The United States Federal Information Processing Standard (FIPS) defines security and interoperability requirements for computer systems that are used by the U.S. federal government. The FIPS 140 standard defines approved cryptographic algorithms. The FIPS 140 standard also sets forth requirements for key generation and for key management. The National Institute of Standards and Technology (NIST) uses the Cryptographic Module Validation Program (CMVP) to determine whether a particular implementation of a cryptographic algorithm is compliant with the FIPS 140 standard. An implementation of a cryptographic algorithm is considered FIPS 140-compliant only if it has been submitted for and has passed NIST validation. An algorithm that has not been submitted cannot be considered FIPS-compliant even if the implementation produces identical data as a validated implementation of the same algorithm.
For more information about how Microsoft products and libraries comply with the FIPS 140 standard, visit the following Microsoft website:
In some scenarios, an application may use unapproved algorithms or processes while the application operates in a FIPS-compliant mode. For example, the use of unapproved algorithms may be allowed in the following scenarios:
When some internal processes stay within the computer
When some external data is to be additionally encrypted by a FIPS-compliant implementation
In Windows XP and in later versions of Windows, if you enable the following security setting either in the Local Security Policy or as part of Group Policy, you inform applications that they should only use cryptographic algorithms that are FIPS 140 compliant and in compliance with FIPS approved modes of operation:
System cryptography: Use FIPS compliant algorithms for encryption, hashing, and signing
This policy is only advisory to applications. Therefore, if you enable the policy, it does not make sure that all applications will comply. The following of areas in the operating system will be affected by this setting:
This setting causes the Schannel security package and all applications that build on the Schannel security package to negotiate only the Transport Layer Security (TLS) 1.0 protocol. If this setting is enabled on a server that is running IIS, only Web browsers that support TLS 1.0 can connect. If this setting is enabled on a client, all Schannel clients, such as Microsoft Internet Explorer, can only connect to servers that support the TLS 1.0 protocol. For a list of cipher suites supported when the setting is enabled see the Cipher Suites in Schannel topic.

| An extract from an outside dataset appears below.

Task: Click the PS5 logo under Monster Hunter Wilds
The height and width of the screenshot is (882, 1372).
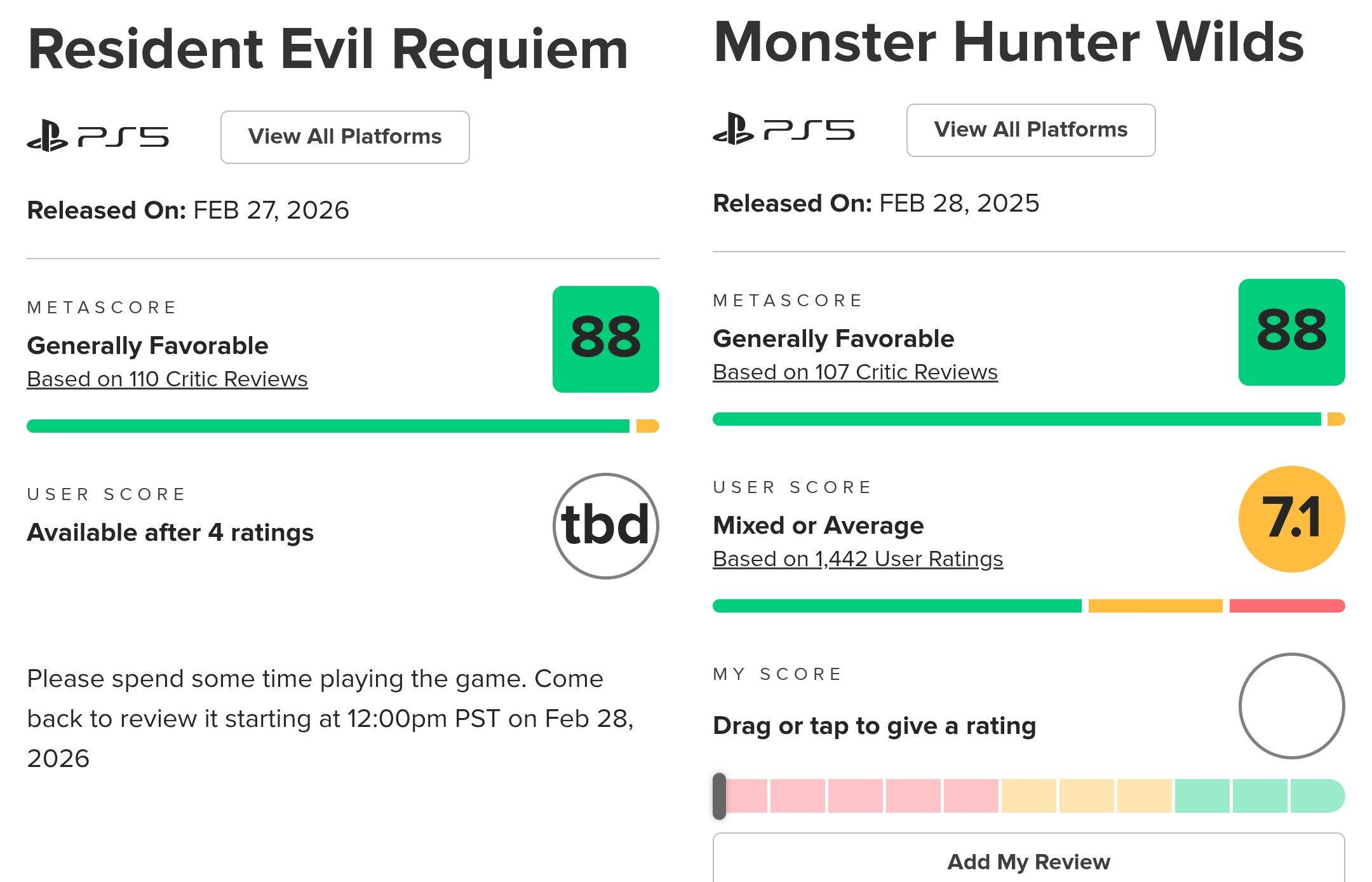Action: (x=784, y=129)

For more information, click the following article number to view the article in the Microsoft Knowledge Base:
811834 Cannot visit SSL sites after you enable FIPS compliant cryptography
This setting also affects Terminal Services in Windows Server 2003 and in later versions of Windows. The effect depends on whether TLS is being used for server authentication.
If TLS is being used for server authentication, this setting causes only TLS 1.0 to be used.

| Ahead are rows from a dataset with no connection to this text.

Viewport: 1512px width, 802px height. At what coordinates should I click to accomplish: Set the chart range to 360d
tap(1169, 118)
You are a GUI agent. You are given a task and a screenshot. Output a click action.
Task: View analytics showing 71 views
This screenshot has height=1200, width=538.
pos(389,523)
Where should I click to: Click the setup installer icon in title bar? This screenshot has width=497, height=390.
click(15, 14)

By default, if TLS is not being used, and this setting is not enabled on the client or on the server, the Remote Desktop Protocol (RDP) channel between the server and the client is encrypted by using the RC4 algorithm with a 128-bit key length. After you enable this setting on a Windows Server 2003-based computer, the following is true:
The RDP channel is encrypted by using the 3DES algorithm in Cipher Block Chaining (CBC) mode with a 168-bit key length.

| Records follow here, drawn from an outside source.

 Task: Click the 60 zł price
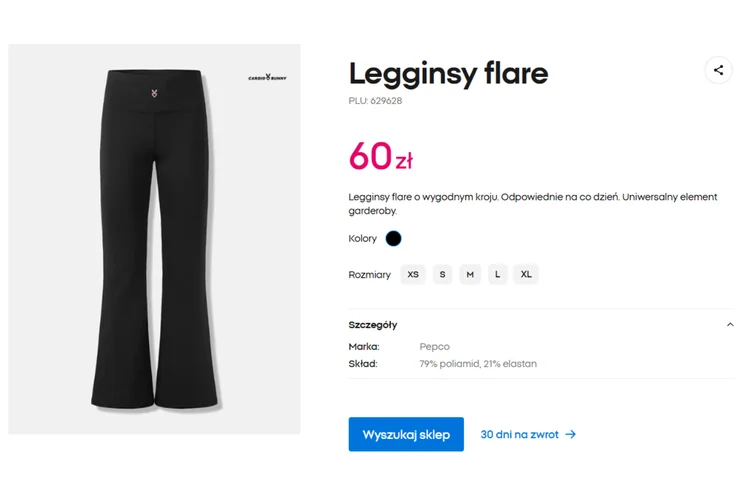(380, 157)
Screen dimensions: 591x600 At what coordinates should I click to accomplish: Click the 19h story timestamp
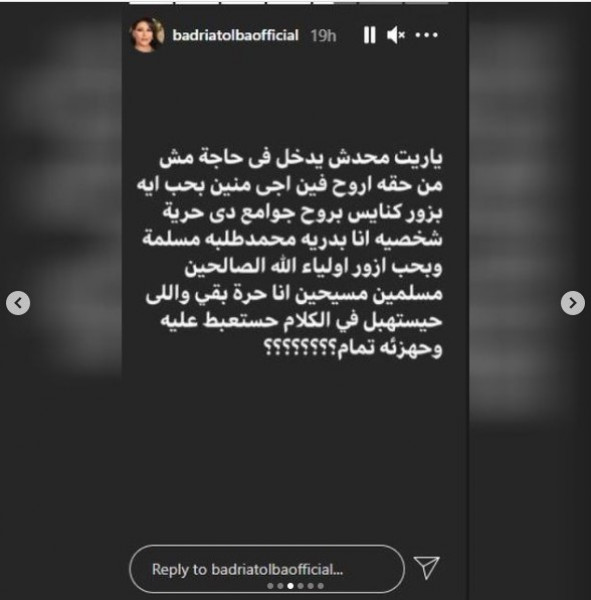point(323,36)
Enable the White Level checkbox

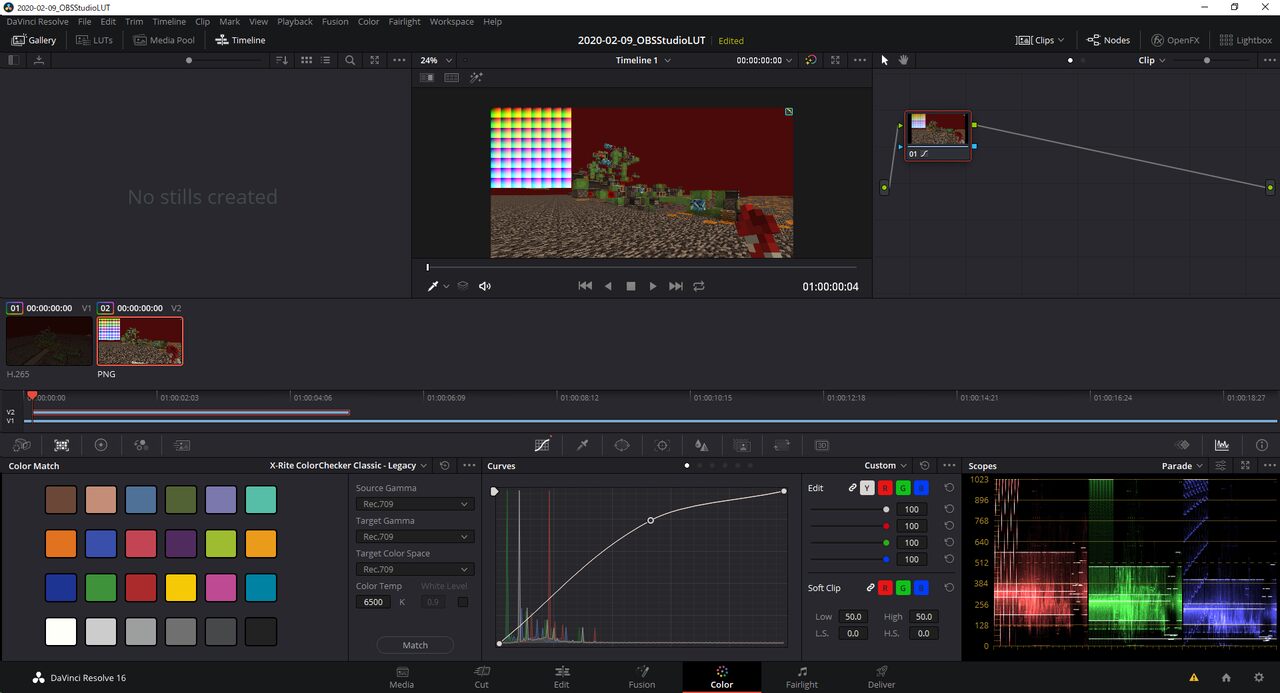pyautogui.click(x=462, y=602)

The SHA-1 algorithm is used to create message digests.
Clients must use the RDP 5.2 client program or a later version to connect.
For more information about how to configure terminal services, click the following article number to view the article in the Microsoft Knowledge Base:
814590 How to enable and to configure Remote Desktop for Administration in Windows Server 2003
Windows XP clients that use the RDP 5.2 client program and later versions of RDP can connect to Windows Server 2003, Windows Vista, or Windows Server 2008 computers when you enable this option. However, remote desktop connections to Windows XP computers fail when you enable this option on either the client or the server.
Windows clients that have the FIPS setting enabled cannot connect to Windows 2000 terminal services.
This setting affects the encryption algorithm that is used by Encrypting File System (EFS) for new files. Existing files are unaffected and continue to be accessed by using the algorithms with which they were originally encrypted.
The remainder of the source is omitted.